In the O’Mara report and our patient group the predicted amount of crystalloid as calculated by the Parkland Formula was 17.1±6.4 and 18.2±8.9 liters respectfully for the first 24 hours following the injury [13]. The amount of FFP administered in the first 24 hours by O’Mara was 12.3±9.3 liters [13]. Our experience found FFP administered in the first 24 hours to be 3.2±2.4 liters. The lesser amount administered to achieve adequate urine output in our experience may reflect the crystalloid administered to patients prior to arriving at our hospital (mean 2835cc, range 200– 13000cc) and the initiation of FFP resuscitation. Despite the lower amount of FFP administered, other parameters used to evaluate fluid resuscitation were similar. The blood urea nitrogen (BUN) and serum creatinine of our patients and those reported by O’Mara were nearly identical at the end of the resuscitation period (Table2) [13].
The death rates reported by Du (2 of10, 20%) and O’Mara (3 of 16, 18.75%) may reflect the small sample sizes in those reports [12,13]. Our death rate was 33 of 62 (53%) overall, but only10 of 62 (16.2%) occurred during the resuscitation period of the first 48 hours post burn (Table3). None of the early deaths were the result of failure to resuscitate but rather followed the requests of family members to withdraw support. All 10 of these patients received full and aggressive resuscitative support following the West Penn Formula until the family request was made.

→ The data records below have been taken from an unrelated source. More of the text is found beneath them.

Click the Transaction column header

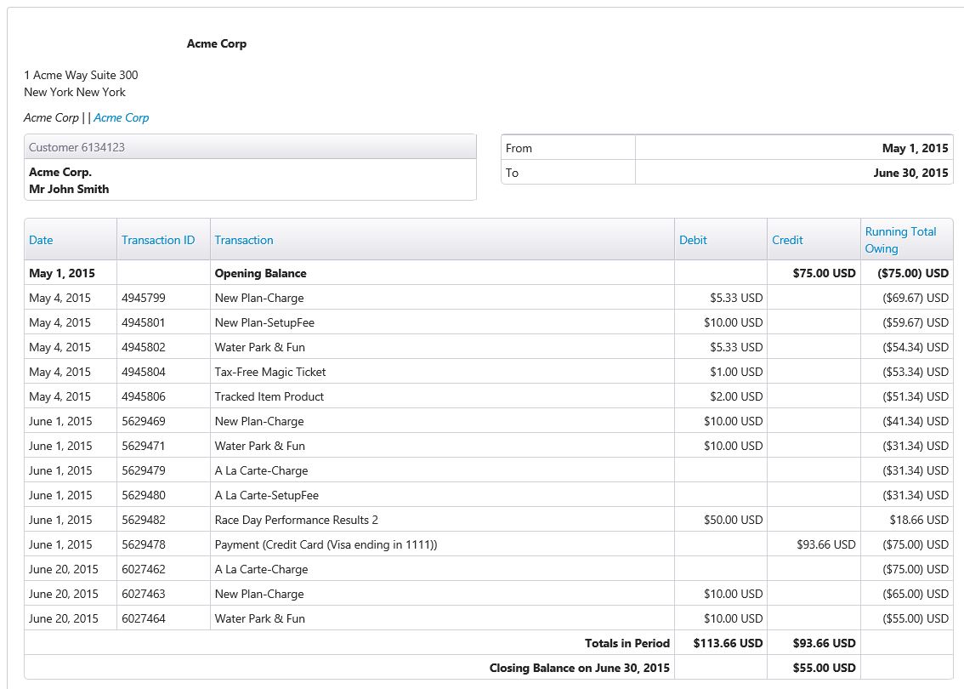point(244,240)
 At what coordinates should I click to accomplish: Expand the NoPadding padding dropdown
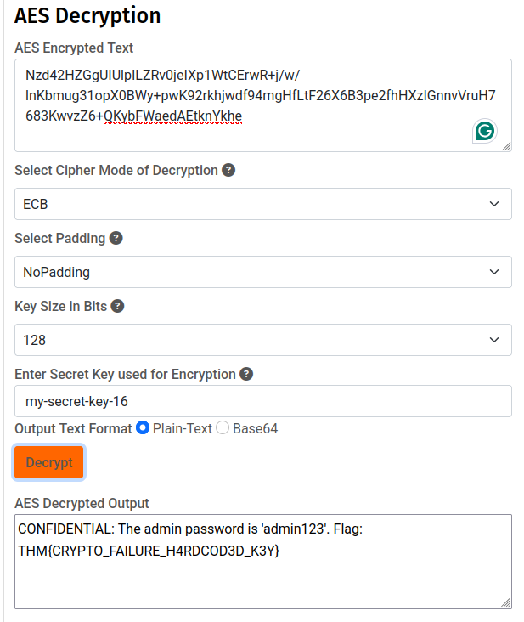point(262,272)
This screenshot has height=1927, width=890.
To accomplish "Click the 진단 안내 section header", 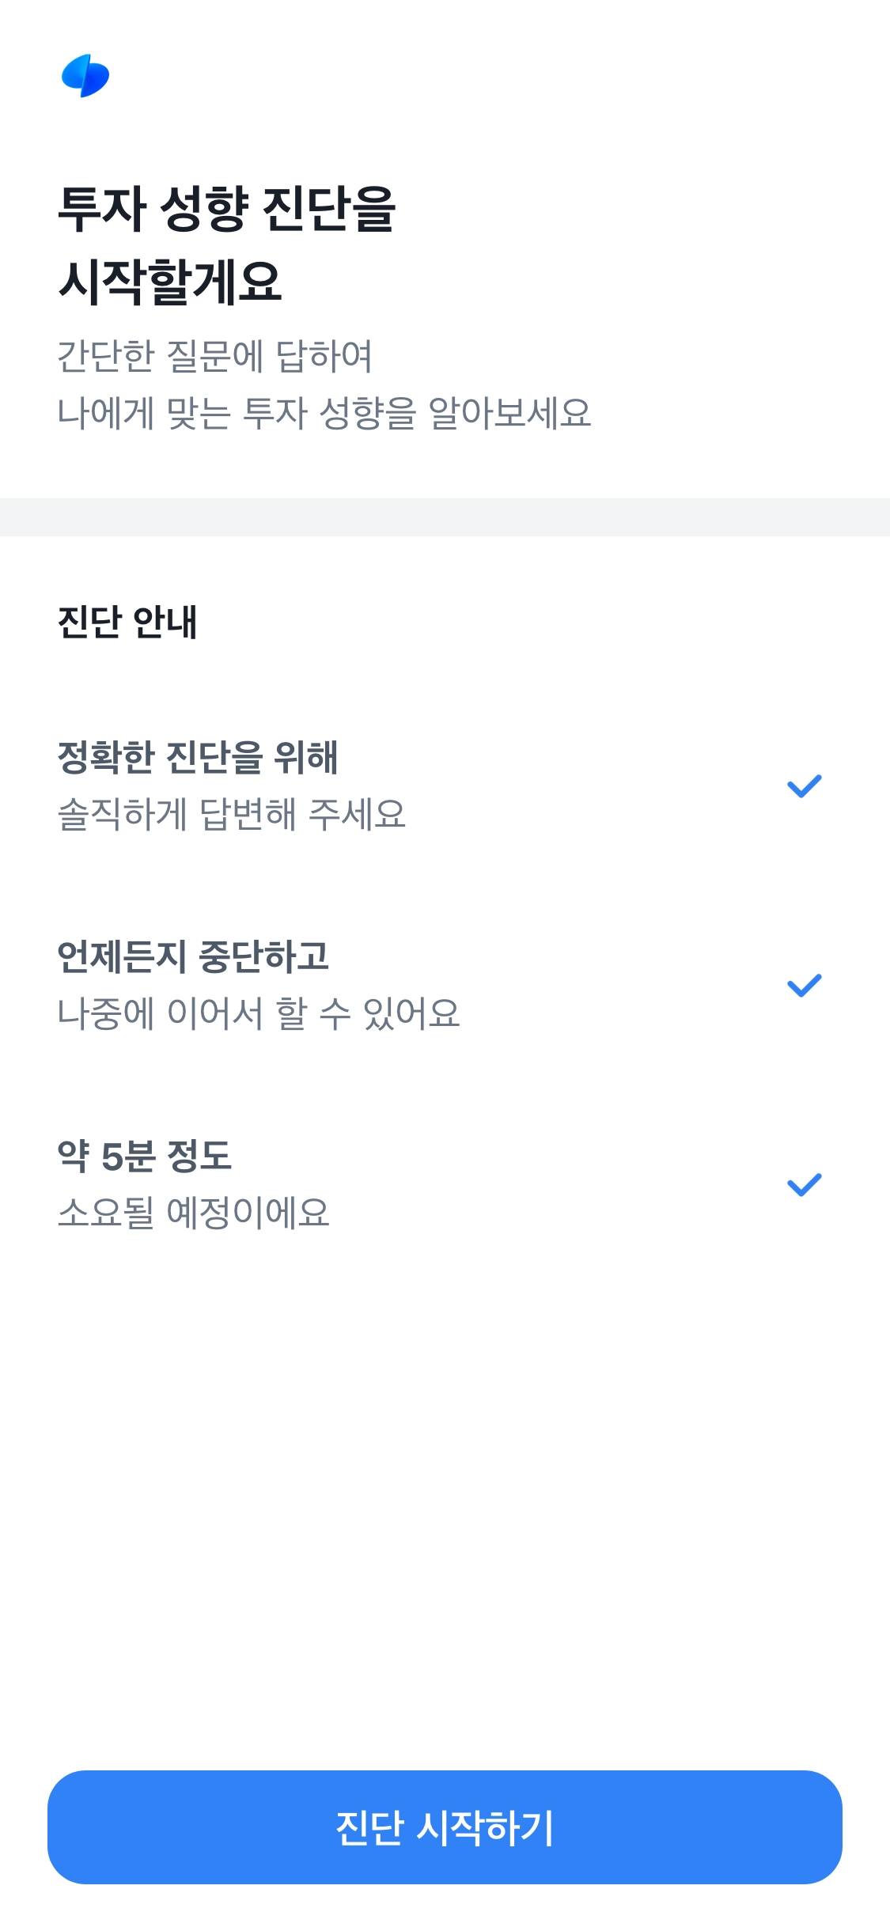I will (x=127, y=622).
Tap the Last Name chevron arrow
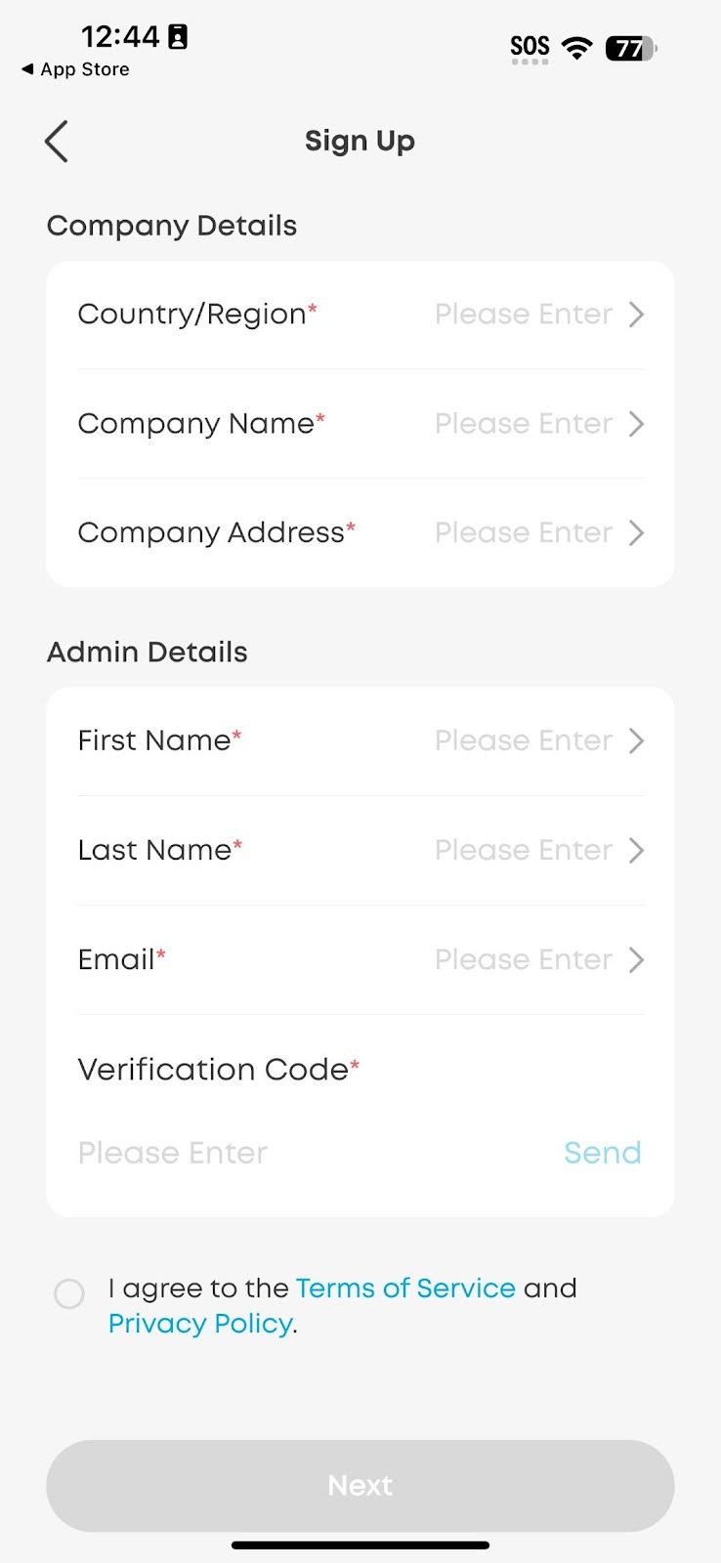Image resolution: width=721 pixels, height=1563 pixels. click(636, 851)
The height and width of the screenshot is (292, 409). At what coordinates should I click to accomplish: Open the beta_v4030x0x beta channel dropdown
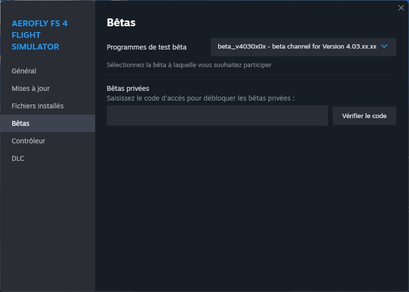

A limitation of this study is that it is a retrospective chart review. Therefore, sample size may not be large enough to draw conclusions despite this being the largest cohort of patients reported in the literature that were resuscitated using FFP and the West Penn Formula. Our findings corroborate the findings of both Du and O’Mara. Because this was a descriptive study, a larger prospective study at multiple sites would be helpful in comparing burn resuscitation formulas.
Conclusion
The 62 patients in this study constitute the largest series of burn patients resuscitated with FFP following the West Penn Formula reported in the literature. The results of this study, when compared to the two previous studies pertaining to the West Penn Formula, confirm those earlier reports. The West Penn Formula, utilizing colloid in the form of FFP, appears to be an effective method to resuscitate patients suffering burn shock secondary to major burns. These results suggest a prospective study be performed randomizing patients into a Parkland Formula resuscitation group or a West Penn Formula resuscitation group creating a head-to-head comparison of the two methods.